日本からの手紙の束を見せる慰霊所管理のエルリンダ・アマトさん

 州都タクロバン市の南は、旧日本軍飛行場跡があるブラウエン町だ。この地にある慰霊所の管理人は日本と手紙のやりとりを続けて来た。しかし、元兵士や遺族の高齢化とともに届く手紙の数も年々減っている。

 地元の住民は飛行場跡を「ランディング(着陸地)」と呼んでいる。田と草むらが広がる平地が今も開けている。あぜ道を歩いていた少年二人に日本軍慰霊所の場所を聞くと、近くの小さな集落に連れて行った。

 集落の中心には人だかりがあり、のぞくと豚を解体していた。すぐ横のニッパハウスの奥が祭壇になっている。石造の釈迦立像が一体。背後に第二六師団と米軍第十一空挺師団と書かれた彼我両軍戦没者を慰霊する木製の十字架二本が立っている。その両脇には計百十一本の卒塔婆が横木に打ち付けられ、柵のようだ。

 慰霊所の管理人を名乗る女性が現れた。バランガイ職員を務めるエルリンダ・アマットさん(50)は父親から引き継いだ二代目だという。

 慰霊の祭壇は一九六〇年代後半、第二六師団戦没者慰霊所として造られた。以降、七〇年、八〇年代には師団所属の旧将兵や戦没者遺族が足繁く訪れた。帰国すると、アマット一家に現金小切手や古着、紙などを送ってきたという。

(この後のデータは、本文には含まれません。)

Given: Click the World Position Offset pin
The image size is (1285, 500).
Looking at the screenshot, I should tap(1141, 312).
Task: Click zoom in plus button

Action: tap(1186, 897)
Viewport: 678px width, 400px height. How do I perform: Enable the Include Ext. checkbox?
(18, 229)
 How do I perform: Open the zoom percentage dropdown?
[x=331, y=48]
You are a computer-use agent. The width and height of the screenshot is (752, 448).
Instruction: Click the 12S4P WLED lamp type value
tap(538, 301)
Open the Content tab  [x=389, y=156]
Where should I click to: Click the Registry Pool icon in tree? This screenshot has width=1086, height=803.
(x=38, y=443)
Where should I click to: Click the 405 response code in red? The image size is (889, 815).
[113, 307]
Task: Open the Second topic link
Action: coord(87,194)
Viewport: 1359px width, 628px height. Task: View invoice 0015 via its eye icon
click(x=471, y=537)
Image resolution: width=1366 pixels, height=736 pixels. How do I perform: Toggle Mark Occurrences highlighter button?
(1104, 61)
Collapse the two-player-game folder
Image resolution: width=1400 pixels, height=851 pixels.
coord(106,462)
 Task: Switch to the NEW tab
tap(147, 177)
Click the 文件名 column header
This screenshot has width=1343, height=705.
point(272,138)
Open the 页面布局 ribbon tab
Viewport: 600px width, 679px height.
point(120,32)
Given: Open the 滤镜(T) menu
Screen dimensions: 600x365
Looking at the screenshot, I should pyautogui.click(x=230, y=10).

 その慰霊訪問者の数は九〇年代に入るとめっきり減った。戦後五十周年だった一九九五年だけが例外で、今はほとんどだれも来ない。

 「ただ、物やお金だけじゃないんです。手紙の交換が始まり、ずっと続いたんです」とエルリンダさん。家にいったん戻ると手紙の束を持ってきた。

 慰霊訪問の後、お世話になったという礼状一通だけの人が多いが、その中の数人とは「クリスマスカードや年賀状という形で定期的な手紙の交換が始まりました」と、エルリンダさんは振り返った。

 文面を見ると、「元気ですか」「慰霊所を管理して頂き、ありがとうございます」という趣旨の英語が短く書かれている。単純な文面でも、手紙を出すことで訪問の代わりにしようとする心の動きがこもっている。

 しかし、今は大分減った。「皆さん高齢なので、突然手紙が来なくなりますよ」。

残された遺族から逝去の知らせはほとんどない。「手紙が来なくなるのは寂しいですよ。あの人も亡くなったのかと思うと・・」エルリンダさんは悲しそうな顔になった。

  高齢化は、元日本兵や遺族ばかりではない。慰霊の記念構造物を守る管理人も年老いていく。

 ビリヤバ町バリテ・バランガイ(最小行政区)の小高い丘に立つ白い塔。一九九五年に元抗日ゲリラの比人と日本軍帰還兵の友情で建立されたといわれる日比合同戦没者慰霊塔だ。

 慰霊塔入口の扉に錠が下りていて立ち往生していると、麦わら帽子の老女が歩いてきた。慰霊碑の管理人、ロレタ・バレンテ(67)さんだった。

 「近所に住む元抗日ゲリラに頼まれて」管理人になった。管理人手当は昔は月千ペソだったが、今は八百ペソだという。

 塔が立つ広場までひどく急な階段を登ると、木造の小屋があった。壁に写真や日本語の新聞記事の切り抜きが六枚の額にビニールをかけて掛かっている。慰霊塔建立の縁起を教える資料だった。ビリヤバ町の簡易水道事業の経緯も写真付きで説明してあった。慰霊塔と一緒に水場の建設も支援したのだろう。

 小屋の横に蛇口の付いた水道栓があった。「昨年七月ごろから、水が出ないんです」とロレタさん。「付近の集落で盗水してしまうからだ」と愚痴った。

 「水がないから、敷地内の草花の手入れは大変。雨も降らないし。階段を上がるだけでも大変なのに水を持って上がる時は重労働です」とこぼし続ける。